Jennifer Beggs’s Somewhat Famous Salisbury Steak and Gravy (mushrooms optional)


Salisbury steak is such a nostalgic comfort food! I’ve created a moister, thicker version of Salisbury steak patty of my childhood memories. This is a meal that has stayed in the menu rotation and is a favorite of the little ones who have never heard of TV dinners!

Cooking  Time

20-25 minutes

Preparation Time

10-15 minutes

Servings

4-6 patties, although I like the results of the thicker patties (4)

Equipment

  • 2-quart saucepan
  • 10-12 inch sauté pan with lid
  • Chef’s knife
  • 2-cup measuring cup
  • Immersion blender (stick blender)

Ingredients

FOR GRAVY:

It’s best if you start the gravy first, because you’ll be adding it to the pan with the patties after the patties are close to being done.
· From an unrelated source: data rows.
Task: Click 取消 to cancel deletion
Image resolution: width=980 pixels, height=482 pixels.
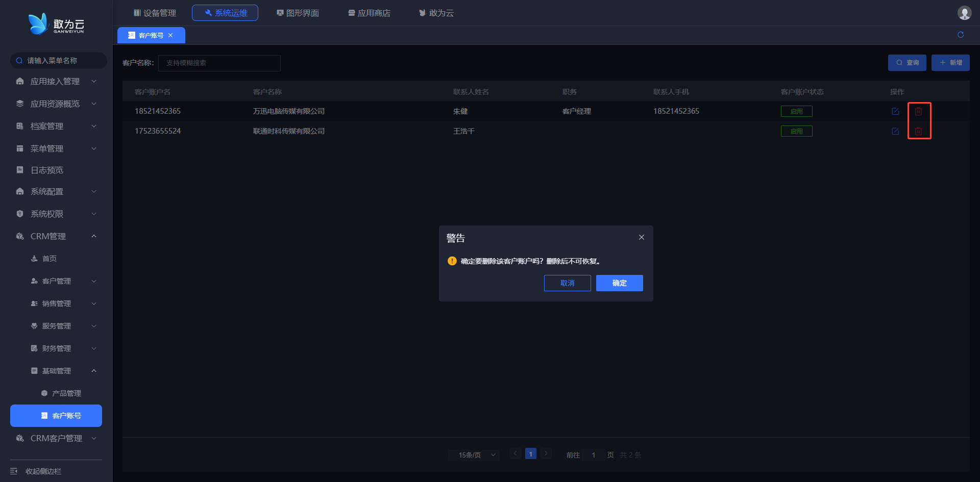Action: pyautogui.click(x=567, y=283)
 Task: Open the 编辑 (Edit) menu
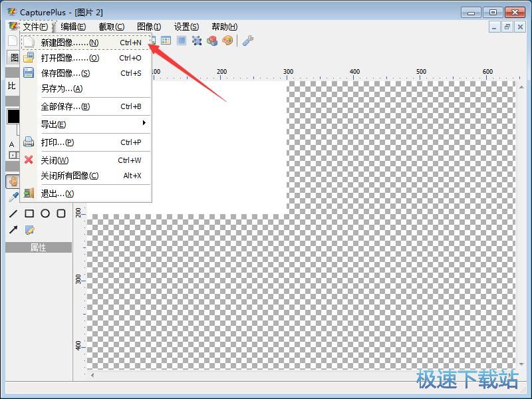(x=73, y=27)
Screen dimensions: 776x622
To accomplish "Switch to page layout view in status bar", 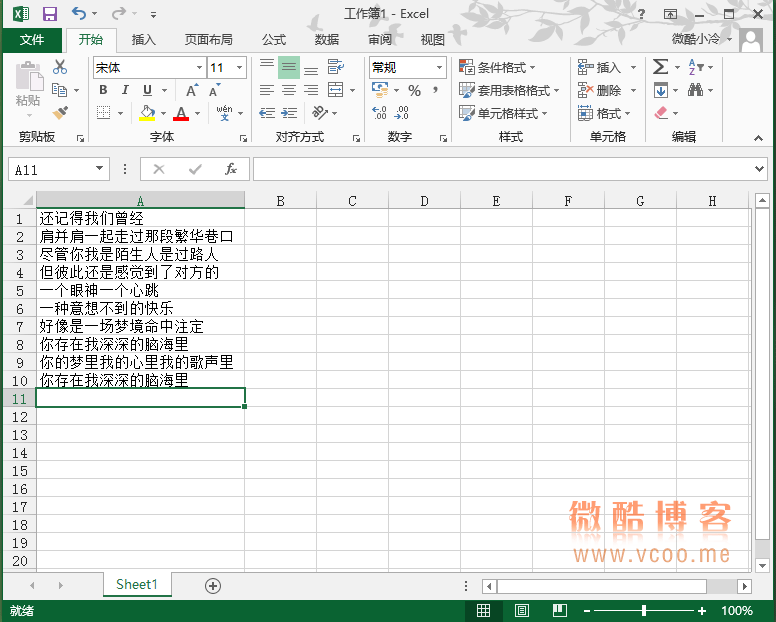I will click(521, 610).
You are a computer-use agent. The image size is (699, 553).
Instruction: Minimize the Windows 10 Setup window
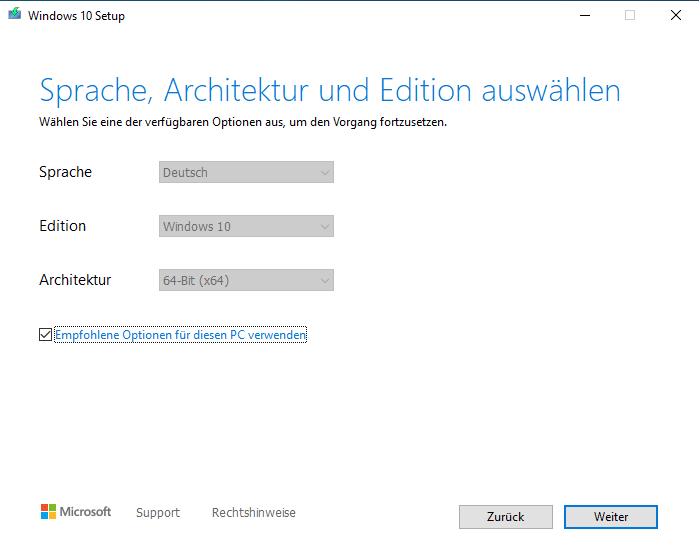point(584,15)
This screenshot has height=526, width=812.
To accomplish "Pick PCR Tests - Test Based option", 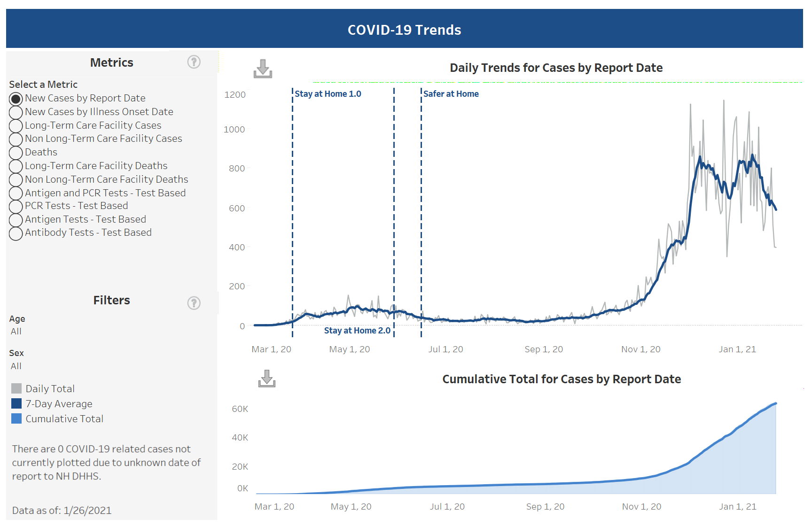I will 16,206.
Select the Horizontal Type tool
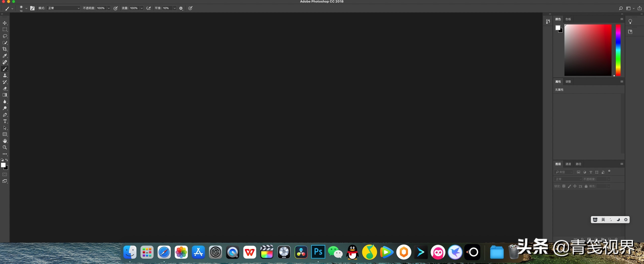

  • ½ stick of unsalted butter (4T)
  • 3 cups of beef stock or stock from bouillon
  • 1 cup chopped onion
  • (1/2  – 1 cup Sliced mushrooms, if whoever will be eating this likes mushrooms)
  • 2 tsp coarse ground or fresh ground black pepper
  • 2 tsp garlic powder
  • ½ cup all-purpose flour made into a slurry (lump-free paste) with ¾ cup water
  • 2 capfuls (about half a tablespoon) of Kitchen Bouquet Browning and Seasoning Sauce
  • Only add 1.5 teaspoons of salt if you used fresh beef stock that needs salt. Bouillon is salty.

FOR SALISBURY STEAK

  • 1-pound ground beef (80/15 or 80/10 but nothing leaner)
  • ½ cup finely chopped onion
  • 2 eggs
  • 2 Tablespoons milk
  • 1 cup plain breadcrumbs (4 slices of sandwich bread, if you’re making your own in a food processor)
  • 2 Tablespoon Beggs Bold Blends Burger & Steak Seasoning

Directions

Gravy

  1. Place the saucepan on medium heat.
  2. Add butter and onions
  3. Sauté until the onions are very tender
  4. Add beef stock
  5. Slowly add the flour slurry, stirring until it is fully mixed with the stock
  6. Add pepper and garlic and Kitchen Bouquet
  7. Use immersion blender to puree the onions within the gravy, if you need to hide onions from people who don’t like the texture of cooked onions
  8. Stir every minute or so until the gravy is thickened
  9. Taste and consider adding salt.
  10. Once the Salisbury Steak Patties have been flipped once and have cooked covered for about 7 minutes, pour the gravy into the pan with the patties, adding it to whatever water and fat has been released from the patties.
  11. Turn the heat to low and simmer another 10 minutes or so.

for Salisbury Steak:

Mix all ingredients thoroughly in a large mixing bowl. I think you should use your hands to really get in there and get these ingredients completely combined!

  1. Form oblong shaped patties. I usually make 4 patties from a pound of ground beef. You may wish to make your patties thinner and perhaps make 6.
  2. Cook patties on Medium High Heat in a skillet with a lid and turn when the bottom side is a medium to dark brown.
  3. After the patties have been flipped and have cooked about 7 minutes, add all the gravy, replace the lid, and simmer about 10 minutes.

Beef patties need to be cooked to an internal temperature of 165F.